EXERCISE INSTRUCTIONS =
Recast the material between the lines holding "The width and" and "at that location.", inclusive, as a Markdown table with the columns Row and Line, omitting blank lines. Leave the pictures out of the table.

RECORD SET =

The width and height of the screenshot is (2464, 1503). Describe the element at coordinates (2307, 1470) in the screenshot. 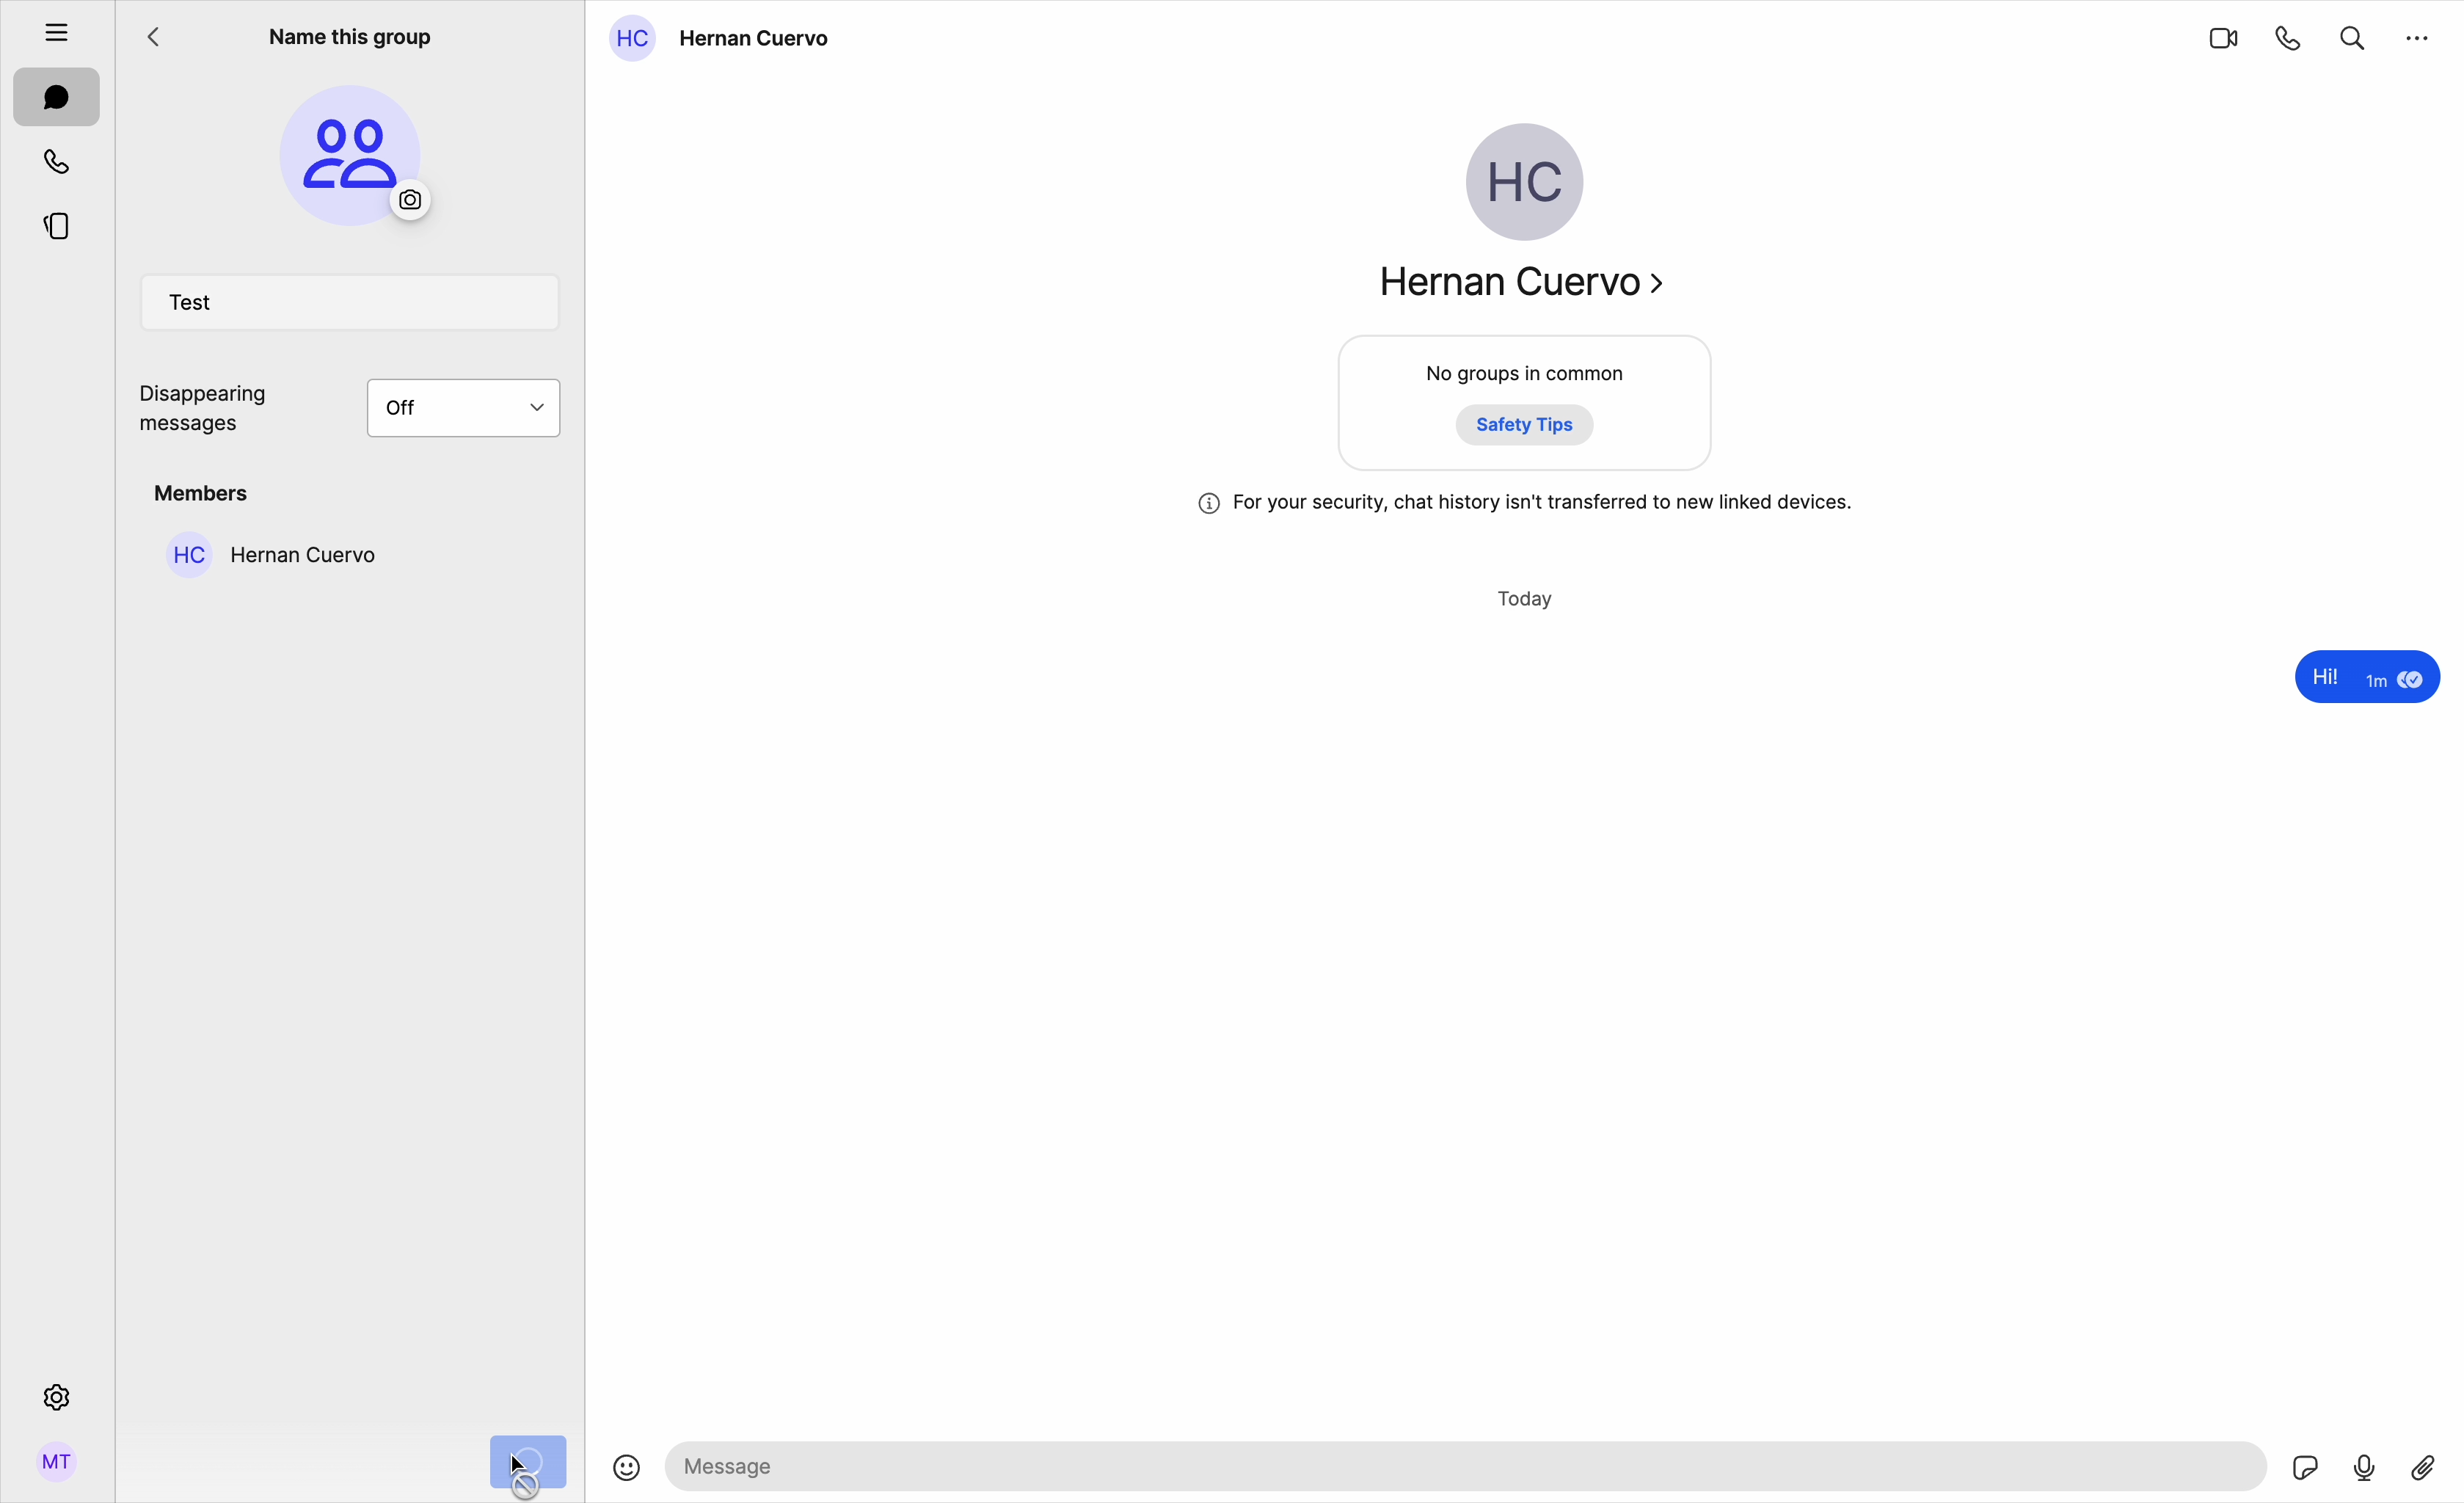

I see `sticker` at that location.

==

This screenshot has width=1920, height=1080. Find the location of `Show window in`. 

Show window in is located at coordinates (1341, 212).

* * *

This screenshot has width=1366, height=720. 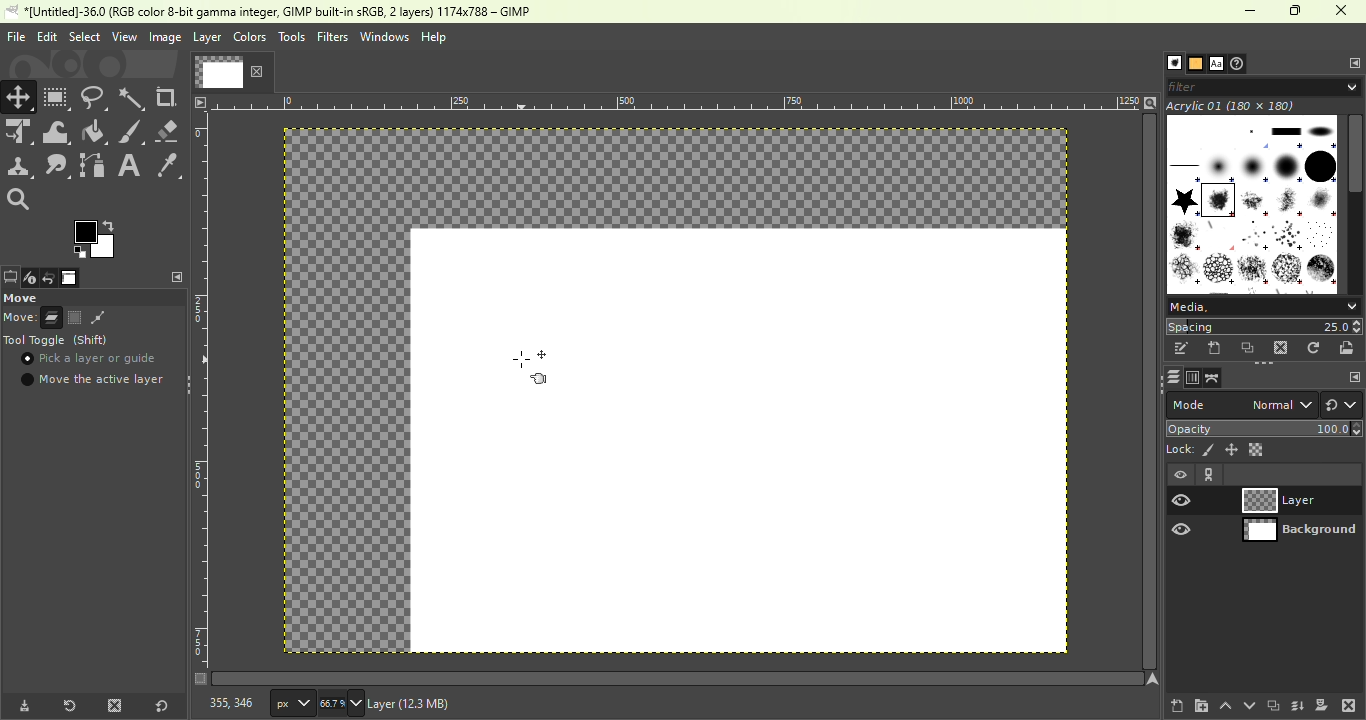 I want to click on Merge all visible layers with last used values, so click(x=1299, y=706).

EXERCISE SOLUTION =
| Row | Line |
|---|---|
| 1 | The width and height of the screenshot is (2464, 1503). Describe the element at coordinates (2307, 1470) in the screenshot.  |
| 2 | I see `sticker` at that location. |